Structure Of Nephron explained detail here

Structure Of nephron can be detail here

• Glomerulus

The glomerulus is the main filter of the nephron and is located within the Bowman's capsule. A glomerulus and its surrounding Bowman's capsule constitute a renal corpuscle, the basic filtration unit of the kidney. From the Bowman’s Capsule, extends a narrow vessel, called the proximal convoluted tubule. This tubule twists and turns until it drains into a collecting tubule that carries urine toward the renal pelvis.
Glomerulus is a network of extremely thin blood vessels called capillaries. The glomerulus resembles a twisted mass of tiny tubes through which the blood passes. The glomerulus is semipermeable, allowing water and soluble wastes to pass through and be excreted out of the Bowman's capsule as urine. The filtered blood passes out of the glomerulus into the Efferent arteriole to be returned through the medullary plexus to the intralobular vein. 

A large volume of ultrafiltrate is produced by the glomerulus into the capsule. As this liquid traverses the proximal convoluted tubule, most of its water and salts are reabsorbed, some of the solutes completely and others partially.

-- Dataset excerpts --
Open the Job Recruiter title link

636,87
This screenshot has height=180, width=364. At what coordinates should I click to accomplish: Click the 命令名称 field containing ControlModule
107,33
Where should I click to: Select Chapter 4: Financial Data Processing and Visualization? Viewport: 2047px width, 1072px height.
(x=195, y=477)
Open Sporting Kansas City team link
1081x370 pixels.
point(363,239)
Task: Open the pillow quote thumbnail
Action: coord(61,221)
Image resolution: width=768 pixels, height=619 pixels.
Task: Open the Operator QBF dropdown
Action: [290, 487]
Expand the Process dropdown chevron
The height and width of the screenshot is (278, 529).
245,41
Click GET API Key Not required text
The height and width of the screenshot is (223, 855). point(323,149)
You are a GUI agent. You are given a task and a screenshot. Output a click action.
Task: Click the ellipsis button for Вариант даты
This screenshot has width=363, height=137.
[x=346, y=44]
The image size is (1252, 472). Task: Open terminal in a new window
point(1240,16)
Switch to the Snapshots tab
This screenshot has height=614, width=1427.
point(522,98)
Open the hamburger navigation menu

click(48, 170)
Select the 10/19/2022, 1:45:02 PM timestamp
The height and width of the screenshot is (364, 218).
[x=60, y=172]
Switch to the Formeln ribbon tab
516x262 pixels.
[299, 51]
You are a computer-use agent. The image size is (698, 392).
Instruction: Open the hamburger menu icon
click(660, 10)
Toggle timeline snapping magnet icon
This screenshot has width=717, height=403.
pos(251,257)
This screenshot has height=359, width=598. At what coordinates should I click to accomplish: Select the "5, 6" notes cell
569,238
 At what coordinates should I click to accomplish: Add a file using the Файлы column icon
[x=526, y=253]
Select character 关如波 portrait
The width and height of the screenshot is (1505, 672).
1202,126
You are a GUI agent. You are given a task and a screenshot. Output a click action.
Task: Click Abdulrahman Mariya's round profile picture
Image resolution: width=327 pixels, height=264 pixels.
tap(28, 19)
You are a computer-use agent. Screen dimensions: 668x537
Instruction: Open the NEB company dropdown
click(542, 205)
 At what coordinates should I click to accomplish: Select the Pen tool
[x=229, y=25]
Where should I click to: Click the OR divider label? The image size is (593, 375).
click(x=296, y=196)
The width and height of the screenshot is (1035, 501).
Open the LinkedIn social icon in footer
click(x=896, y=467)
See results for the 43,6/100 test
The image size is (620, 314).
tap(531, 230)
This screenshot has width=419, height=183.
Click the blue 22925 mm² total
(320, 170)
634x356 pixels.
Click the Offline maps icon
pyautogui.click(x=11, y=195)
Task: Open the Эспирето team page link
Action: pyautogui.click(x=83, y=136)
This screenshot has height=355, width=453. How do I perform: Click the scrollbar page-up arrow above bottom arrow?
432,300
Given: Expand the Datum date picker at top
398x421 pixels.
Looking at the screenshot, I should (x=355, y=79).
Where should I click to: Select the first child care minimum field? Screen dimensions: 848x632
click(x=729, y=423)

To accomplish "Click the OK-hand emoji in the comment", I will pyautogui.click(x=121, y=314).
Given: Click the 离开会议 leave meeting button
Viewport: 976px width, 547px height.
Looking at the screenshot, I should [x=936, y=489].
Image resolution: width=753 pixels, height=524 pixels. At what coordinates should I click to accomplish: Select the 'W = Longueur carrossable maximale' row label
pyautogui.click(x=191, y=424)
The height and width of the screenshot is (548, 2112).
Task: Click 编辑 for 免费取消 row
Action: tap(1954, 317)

-- Assignment --
Rewrite the passage on nephron structure from "Glomerulus is a" up to and including "the intralobular vein.", putting "selectively permeable" in place of "semipermeable".

-- Exercise answer --
Glomerulus is a network of extremely thin blood vessels called capillaries. The glomerulus resembles a twisted mass of tiny tubes through which the blood passes. The glomerulus is selectively permeable, allowing water and soluble wastes to pass through and be excreted out of the Bowman's capsule as urine. The filtered blood passes out of the glomerulus into the Efferent arteriole to be returned through the medullary plexus to the intralobular vein.